▸ **Directions for this task**
Render the items as a numbered list without blank lines, starting at the line that contains "Task: Click the addPeriod status entry" and ending at the line that contains "[1235, 768]". Include only those lines.
-- BEGIN Data to process --
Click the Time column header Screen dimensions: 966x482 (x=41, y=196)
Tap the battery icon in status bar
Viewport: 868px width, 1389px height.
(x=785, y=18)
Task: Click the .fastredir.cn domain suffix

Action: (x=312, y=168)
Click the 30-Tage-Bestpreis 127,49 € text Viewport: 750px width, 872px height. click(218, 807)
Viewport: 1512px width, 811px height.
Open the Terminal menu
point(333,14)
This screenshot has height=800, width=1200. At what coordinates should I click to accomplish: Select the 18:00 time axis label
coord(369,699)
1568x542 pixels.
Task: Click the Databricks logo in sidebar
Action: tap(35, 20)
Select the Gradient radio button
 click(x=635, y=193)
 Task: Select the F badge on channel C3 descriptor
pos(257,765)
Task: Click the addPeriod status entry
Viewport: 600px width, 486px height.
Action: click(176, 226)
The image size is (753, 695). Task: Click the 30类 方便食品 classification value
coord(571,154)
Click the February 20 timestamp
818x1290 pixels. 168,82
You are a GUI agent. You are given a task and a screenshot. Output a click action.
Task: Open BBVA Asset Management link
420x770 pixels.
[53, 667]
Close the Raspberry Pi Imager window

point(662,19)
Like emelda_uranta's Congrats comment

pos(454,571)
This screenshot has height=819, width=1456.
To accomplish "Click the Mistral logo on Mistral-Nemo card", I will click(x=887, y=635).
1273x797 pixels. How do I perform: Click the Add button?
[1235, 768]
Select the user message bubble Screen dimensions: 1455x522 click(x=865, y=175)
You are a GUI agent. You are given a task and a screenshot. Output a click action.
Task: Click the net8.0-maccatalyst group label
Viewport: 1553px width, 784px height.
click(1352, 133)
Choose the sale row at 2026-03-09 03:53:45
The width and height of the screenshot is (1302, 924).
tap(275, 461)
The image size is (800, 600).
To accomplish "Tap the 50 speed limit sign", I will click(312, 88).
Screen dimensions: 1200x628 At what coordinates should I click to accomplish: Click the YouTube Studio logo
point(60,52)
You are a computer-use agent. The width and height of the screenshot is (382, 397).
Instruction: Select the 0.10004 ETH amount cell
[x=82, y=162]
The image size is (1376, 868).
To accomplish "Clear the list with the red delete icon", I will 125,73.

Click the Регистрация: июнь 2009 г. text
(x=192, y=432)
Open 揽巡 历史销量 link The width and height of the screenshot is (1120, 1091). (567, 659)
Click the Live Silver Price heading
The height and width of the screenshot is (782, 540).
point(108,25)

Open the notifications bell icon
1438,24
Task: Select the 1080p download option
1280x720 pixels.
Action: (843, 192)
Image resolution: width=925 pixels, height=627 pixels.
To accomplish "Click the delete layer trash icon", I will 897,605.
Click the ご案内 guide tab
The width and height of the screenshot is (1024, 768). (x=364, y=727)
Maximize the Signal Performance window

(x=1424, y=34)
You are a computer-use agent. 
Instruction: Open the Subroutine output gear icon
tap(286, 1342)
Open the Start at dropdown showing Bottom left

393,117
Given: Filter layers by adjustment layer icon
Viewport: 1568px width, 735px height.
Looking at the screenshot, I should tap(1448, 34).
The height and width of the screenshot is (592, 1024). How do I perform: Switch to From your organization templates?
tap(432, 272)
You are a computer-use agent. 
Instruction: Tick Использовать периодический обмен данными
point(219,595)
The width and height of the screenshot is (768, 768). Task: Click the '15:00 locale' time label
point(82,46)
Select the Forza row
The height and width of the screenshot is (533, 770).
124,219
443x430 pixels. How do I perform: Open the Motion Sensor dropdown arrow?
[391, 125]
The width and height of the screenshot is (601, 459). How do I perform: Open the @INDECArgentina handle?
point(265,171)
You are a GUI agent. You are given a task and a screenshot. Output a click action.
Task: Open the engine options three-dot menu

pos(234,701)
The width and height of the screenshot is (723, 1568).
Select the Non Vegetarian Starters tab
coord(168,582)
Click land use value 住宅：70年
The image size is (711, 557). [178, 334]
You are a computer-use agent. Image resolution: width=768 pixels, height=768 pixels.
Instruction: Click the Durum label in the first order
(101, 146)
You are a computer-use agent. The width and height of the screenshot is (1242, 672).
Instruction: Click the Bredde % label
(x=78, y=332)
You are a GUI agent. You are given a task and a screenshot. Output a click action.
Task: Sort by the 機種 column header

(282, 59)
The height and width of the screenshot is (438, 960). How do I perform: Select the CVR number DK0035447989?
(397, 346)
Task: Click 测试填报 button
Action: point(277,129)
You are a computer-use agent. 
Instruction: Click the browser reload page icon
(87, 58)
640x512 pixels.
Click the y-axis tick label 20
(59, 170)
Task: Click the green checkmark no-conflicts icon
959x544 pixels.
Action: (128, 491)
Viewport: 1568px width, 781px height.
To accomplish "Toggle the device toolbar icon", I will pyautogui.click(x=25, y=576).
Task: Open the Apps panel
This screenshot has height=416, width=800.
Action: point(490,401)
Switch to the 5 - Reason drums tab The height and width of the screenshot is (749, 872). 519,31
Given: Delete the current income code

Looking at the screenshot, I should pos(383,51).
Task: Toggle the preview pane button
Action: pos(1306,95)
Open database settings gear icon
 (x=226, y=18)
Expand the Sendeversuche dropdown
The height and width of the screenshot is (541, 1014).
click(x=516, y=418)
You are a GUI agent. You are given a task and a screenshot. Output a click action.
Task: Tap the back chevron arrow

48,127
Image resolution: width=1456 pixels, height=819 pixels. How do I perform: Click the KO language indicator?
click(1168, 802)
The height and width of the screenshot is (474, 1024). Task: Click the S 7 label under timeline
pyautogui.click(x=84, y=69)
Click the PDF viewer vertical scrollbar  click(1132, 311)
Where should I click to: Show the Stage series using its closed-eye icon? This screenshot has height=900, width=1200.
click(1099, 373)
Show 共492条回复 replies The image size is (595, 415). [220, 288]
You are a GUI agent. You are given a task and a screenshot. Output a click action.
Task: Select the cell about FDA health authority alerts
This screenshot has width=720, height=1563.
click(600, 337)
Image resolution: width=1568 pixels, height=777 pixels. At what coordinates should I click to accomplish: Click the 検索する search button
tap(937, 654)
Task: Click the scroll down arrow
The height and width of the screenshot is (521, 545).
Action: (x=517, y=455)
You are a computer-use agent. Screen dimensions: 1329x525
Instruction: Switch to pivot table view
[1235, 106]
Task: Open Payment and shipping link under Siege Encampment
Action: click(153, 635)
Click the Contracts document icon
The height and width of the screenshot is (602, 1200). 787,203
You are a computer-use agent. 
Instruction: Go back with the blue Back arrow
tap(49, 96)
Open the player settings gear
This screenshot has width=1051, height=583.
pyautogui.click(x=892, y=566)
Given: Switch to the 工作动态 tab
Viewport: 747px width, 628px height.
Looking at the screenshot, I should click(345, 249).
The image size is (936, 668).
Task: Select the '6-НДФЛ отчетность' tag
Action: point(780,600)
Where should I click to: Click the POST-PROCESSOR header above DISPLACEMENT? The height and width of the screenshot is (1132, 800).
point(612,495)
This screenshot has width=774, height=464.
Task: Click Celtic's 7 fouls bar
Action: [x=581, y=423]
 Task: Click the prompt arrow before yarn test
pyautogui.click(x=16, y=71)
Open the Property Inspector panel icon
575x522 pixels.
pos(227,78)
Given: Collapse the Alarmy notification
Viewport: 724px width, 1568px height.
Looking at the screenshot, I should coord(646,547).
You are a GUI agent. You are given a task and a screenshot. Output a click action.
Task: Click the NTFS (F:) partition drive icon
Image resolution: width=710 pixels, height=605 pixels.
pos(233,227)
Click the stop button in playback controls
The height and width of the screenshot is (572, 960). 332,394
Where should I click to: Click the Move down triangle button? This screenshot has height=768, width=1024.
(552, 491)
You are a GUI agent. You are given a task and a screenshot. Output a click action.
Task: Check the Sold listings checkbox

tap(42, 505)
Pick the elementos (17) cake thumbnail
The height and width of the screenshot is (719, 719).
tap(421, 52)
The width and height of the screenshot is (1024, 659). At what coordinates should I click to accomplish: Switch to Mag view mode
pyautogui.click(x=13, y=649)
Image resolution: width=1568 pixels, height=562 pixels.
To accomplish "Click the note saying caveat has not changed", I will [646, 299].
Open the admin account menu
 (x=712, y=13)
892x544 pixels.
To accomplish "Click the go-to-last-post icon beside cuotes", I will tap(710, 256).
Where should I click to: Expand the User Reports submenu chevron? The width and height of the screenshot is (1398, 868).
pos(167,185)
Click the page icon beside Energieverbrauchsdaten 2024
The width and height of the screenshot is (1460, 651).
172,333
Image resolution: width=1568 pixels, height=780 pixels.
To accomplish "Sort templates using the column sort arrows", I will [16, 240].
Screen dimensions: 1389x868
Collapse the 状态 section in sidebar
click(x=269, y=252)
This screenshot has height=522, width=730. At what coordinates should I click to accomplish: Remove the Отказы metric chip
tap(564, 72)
-- END Data to process --
▸ **Full solution**
1. Task: Click the addPeriod status entry
2. Viewport: 600px width, 486px height.
3. Action: click(176, 226)
4. The image size is (753, 695). Task: Click the 30类 方便食品 classification value
5. coord(571,154)
6. Click the February 20 timestamp
7. 818x1290 pixels. 168,82
8. You are a GUI agent. You are given a task and a screenshot. Output a click action.
9. Task: Open BBVA Asset Management link
10. 420x770 pixels.
11. [53, 667]
12. Close the Raspberry Pi Imager window
13. point(662,19)
14. Like emelda_uranta's Congrats comment
15. pos(454,571)
16. This screenshot has height=819, width=1456.
17. To accomplish "Click the Mistral logo on Mistral-Nemo card", I will click(x=887, y=635).
18. 1273x797 pixels. How do I perform: Click the Add button?
19. [1235, 768]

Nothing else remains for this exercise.